Membaca berita-berita tentang sesat menyesatkan yang lagi marak di Tanah Air, ingatanku melayang ke masa lebih dari 300 tahun lalu.....
Pada paro kedua abad 17, Nuruddin al-Raniri di Aceh mengeluarkan fatwa bahwa ajaran wahdatul wujud yang diajarkan Hamzah Fansuri dan Shamsuddin Sumatrani adalah sesat, pengikutnya boleh dibunuh.
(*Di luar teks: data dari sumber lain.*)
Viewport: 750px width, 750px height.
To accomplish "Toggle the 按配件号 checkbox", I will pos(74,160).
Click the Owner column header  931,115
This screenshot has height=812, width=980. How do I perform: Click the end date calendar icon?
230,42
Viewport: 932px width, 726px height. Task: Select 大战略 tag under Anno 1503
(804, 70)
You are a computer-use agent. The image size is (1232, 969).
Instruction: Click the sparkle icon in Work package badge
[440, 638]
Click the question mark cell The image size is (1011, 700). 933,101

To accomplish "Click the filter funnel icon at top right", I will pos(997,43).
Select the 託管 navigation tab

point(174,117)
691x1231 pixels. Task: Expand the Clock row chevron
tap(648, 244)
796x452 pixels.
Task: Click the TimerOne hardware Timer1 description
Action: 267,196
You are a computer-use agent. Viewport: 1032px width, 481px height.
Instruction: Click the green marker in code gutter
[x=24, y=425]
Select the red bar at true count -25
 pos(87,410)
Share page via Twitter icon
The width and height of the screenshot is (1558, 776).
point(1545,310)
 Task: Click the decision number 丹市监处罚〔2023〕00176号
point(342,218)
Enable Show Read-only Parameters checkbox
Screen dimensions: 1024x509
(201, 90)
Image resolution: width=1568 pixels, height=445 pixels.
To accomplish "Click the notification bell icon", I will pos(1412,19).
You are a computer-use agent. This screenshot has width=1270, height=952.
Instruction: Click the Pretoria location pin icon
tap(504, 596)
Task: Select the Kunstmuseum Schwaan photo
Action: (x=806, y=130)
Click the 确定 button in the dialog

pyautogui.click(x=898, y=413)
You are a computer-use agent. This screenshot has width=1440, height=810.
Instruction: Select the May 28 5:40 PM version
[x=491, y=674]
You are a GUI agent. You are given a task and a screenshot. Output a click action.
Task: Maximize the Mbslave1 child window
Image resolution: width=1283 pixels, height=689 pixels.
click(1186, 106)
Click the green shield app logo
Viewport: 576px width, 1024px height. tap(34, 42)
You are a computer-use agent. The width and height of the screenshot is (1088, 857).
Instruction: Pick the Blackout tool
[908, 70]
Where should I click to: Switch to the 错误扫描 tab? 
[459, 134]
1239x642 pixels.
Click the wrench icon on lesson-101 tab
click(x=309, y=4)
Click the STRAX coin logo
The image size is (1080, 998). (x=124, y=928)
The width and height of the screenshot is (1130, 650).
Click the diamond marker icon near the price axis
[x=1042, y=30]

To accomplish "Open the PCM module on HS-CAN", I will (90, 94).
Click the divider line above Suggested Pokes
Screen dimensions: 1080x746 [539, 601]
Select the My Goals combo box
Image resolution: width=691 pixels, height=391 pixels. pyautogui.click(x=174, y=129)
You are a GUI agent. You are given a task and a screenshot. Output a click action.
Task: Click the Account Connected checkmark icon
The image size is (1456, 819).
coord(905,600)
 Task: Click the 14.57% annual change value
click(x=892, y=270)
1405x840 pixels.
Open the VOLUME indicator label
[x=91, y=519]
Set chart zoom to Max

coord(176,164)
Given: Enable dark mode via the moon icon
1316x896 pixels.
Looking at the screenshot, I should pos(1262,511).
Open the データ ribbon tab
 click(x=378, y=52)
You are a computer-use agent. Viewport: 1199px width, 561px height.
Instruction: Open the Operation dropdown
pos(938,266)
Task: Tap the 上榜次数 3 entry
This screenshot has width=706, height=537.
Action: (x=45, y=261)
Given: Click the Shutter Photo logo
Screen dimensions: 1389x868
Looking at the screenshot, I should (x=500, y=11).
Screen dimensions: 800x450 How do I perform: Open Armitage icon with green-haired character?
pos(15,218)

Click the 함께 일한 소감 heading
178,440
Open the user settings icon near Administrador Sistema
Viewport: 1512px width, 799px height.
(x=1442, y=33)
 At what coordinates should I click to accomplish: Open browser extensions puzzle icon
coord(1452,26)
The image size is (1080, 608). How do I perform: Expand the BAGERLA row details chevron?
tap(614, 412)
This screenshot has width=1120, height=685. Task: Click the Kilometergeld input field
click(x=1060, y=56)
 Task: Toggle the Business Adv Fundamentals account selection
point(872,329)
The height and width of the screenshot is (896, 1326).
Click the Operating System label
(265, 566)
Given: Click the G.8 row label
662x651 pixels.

Ajaran wahdatul wujud sendiri mengajarkan kesatuan wujud, bahwa alam itu adalah pancaran dari Tuhan. Cuma, ada orang yang mungkin agamanya belum terlalu mantap, lalu kebablasan mempelajari dan memahami ajaran ini, lalu ia mengklaim bahwa ia sdh menyatu dengan Tuhan, dan tidak lagi perlu melaksanakan kewajiban syariat.
Karena saat itu al-Raniri menjadi ulama yang menjadi patron Istana (mungkin sekarang mah kaya MUI kali yah), Sultan Iskandar Tsani mendengar dan melaksanakan fatwa itu. Kitab-kitab yang ditulis oleh kedua ulama itu dibakar pada sekitar tahun 1642 di depan Masjid Baiturrahman Aceh. Sejumlah pengikutnya dikejar-kejar dan dihukum mati. Kehilangan kitab-kitab karangan Hamzah Fansuri dan al-Sumatrani itu adalah salah satu tragedi intelektual yang pernah terjadi di Aceh akibat konflik sosial-keagamaan yang terjadi.
Pada 1661, ulama Aceh lainnya, Abdurrauf Singkel, pulang kampung setelah belajar agama di Makkah dan Madinah selama 19 tahun. Ia kayaknya gak tega melihat konflik berdarah dan berkepanjangan akibat perbedaan faham keagamaan di kalangan Muslim itu. Lalu ia minta fatwa dan saran kepada gurunya di Madinah, kira2 bunyinya: “gimana baiknya nih Ustaz menyikapi masalah sosial-keagamaan di Kampoeng ane”? Abdurrauf sendiri pernah belajar wahdatul wujud kepada gurunya yang bernama Ibrahim al-Kurani itu, tapi dia tetap mengajarkan ketaatan pada aspek-aspek syariat.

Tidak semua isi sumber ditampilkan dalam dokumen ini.